A secretary was assigned to the four. Her name was Sandra, and she had been with the firm for eighteen long and stressful years. She had once made it to the major leagues as an executive secretary for a senior partner, but the pressure proved too much, and she had slowly been demoted down through the minors, all the way down to the rookie league, where she spent most of her time holding the hands of kids who were just students four months earlier.
Week one was finished. Kyle had not billed a single hour, though that would change come Monday. He found a cab and headed for the Mercer Hotel in SoHo. The traffic was slow, so he opened his briefcase and pulled out the FedEx envelope sent from a brokerage house in Pittsburgh. Joey’s handwritten note read: “Here’s the report. Not sure what it means. Drop me a line.”

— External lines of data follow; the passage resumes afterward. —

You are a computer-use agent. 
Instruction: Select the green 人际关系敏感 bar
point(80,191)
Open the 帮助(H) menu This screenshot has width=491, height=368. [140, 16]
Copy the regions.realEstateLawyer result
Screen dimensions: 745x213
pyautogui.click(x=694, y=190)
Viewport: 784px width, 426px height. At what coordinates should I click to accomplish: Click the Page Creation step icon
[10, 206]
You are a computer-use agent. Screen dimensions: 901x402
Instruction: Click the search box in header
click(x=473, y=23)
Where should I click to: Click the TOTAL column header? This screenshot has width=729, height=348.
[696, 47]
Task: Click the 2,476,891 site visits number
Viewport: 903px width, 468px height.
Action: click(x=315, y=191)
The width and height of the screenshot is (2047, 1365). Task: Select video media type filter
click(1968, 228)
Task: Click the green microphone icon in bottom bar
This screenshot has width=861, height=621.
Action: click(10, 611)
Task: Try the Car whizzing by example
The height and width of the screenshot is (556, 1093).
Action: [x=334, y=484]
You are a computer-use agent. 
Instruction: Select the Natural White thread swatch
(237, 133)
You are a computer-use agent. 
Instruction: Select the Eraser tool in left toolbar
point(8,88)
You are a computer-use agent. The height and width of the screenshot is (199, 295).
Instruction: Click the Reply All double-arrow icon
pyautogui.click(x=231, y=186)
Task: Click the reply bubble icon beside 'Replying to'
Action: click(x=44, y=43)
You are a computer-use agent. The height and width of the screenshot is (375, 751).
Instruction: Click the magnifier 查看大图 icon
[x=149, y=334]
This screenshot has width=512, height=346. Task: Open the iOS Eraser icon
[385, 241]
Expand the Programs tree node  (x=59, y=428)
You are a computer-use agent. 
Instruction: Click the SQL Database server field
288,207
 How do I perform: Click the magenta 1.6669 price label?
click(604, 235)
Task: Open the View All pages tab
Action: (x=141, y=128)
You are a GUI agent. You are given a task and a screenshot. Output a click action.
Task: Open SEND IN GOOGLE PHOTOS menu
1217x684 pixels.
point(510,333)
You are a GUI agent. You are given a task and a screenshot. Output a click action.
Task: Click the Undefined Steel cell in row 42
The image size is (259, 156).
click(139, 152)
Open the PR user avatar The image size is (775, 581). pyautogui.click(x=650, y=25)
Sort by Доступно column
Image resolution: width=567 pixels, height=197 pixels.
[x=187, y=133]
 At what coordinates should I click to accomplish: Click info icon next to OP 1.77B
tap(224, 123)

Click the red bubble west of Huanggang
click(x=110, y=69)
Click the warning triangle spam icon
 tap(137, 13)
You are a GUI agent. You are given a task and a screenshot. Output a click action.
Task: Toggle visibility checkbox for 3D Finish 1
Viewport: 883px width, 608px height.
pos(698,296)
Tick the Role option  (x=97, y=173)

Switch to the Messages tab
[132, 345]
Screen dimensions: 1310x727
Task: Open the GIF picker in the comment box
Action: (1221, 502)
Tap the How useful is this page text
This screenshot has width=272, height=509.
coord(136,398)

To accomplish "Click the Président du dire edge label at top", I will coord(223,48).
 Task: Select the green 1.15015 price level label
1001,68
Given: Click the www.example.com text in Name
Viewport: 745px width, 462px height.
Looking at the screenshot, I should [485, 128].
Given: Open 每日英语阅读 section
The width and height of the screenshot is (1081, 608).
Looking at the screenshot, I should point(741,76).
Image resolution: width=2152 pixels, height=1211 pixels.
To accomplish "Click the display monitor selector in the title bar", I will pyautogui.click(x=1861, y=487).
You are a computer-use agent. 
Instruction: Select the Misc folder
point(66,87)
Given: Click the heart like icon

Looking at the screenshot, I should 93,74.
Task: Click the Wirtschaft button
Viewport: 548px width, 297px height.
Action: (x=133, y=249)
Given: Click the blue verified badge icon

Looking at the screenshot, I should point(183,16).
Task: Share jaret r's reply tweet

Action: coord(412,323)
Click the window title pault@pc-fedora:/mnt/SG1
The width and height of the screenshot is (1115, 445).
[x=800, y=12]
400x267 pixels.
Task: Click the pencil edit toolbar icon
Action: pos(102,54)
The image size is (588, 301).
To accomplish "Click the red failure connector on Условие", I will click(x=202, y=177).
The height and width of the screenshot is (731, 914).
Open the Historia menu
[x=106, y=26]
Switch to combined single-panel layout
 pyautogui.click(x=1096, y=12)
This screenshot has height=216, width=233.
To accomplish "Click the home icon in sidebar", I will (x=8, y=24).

Kyle found it impossible to believe that Bennie could monitor the avalanche of mail in and out of Scully & Pershing every day — fifteen hundred lawyers cranking out paperwork because that’s what they were supposed to do. The mail room was larger than a small-town post office. He and Joey had decided to play it safe with snail mail and overnight delivery.
The report had been prepared by a private security firm in Pittsburgh. It was eight pages long and cost $2,000. Its subject was Elaine Keenan, now age twenty-three, who currently lived in an apartment in Scranton, Pennsylvania, with another female. The first two pages covered her family, education, and employment history. She attended Duquesne for only one year, and a quick check of her birth date confirmed that she was not quite eighteen when the episode occurred. After Duquesne, she attended classes off and on at a couple of schools around Erie and Scranton, but had yet to finish her degree. During the previous spring semester she had taken some classes at the University of Scranton. She was a registered Democrat with two campaign stickers on the rear bumper of her 2004 Nissan, which was titled in her name. According to the available records, she did not own any real estate, firearms, or stock in foreign banks. There were two minor incidents with the law, both involving underage drinking and both handled expeditiously by the courts. The second scrape required counseling for alcohol and drug use. Her attorney had been a local female named Michelin Chiz, better known as Mike. This was notable since Elaine worked part-time in the law offices of Michelin Chiz & Associates. Ms. Mike Chiz had a reputation as a fierce divorce lawyer, always on the side of the wives, and always ready to castrate wayward husbands.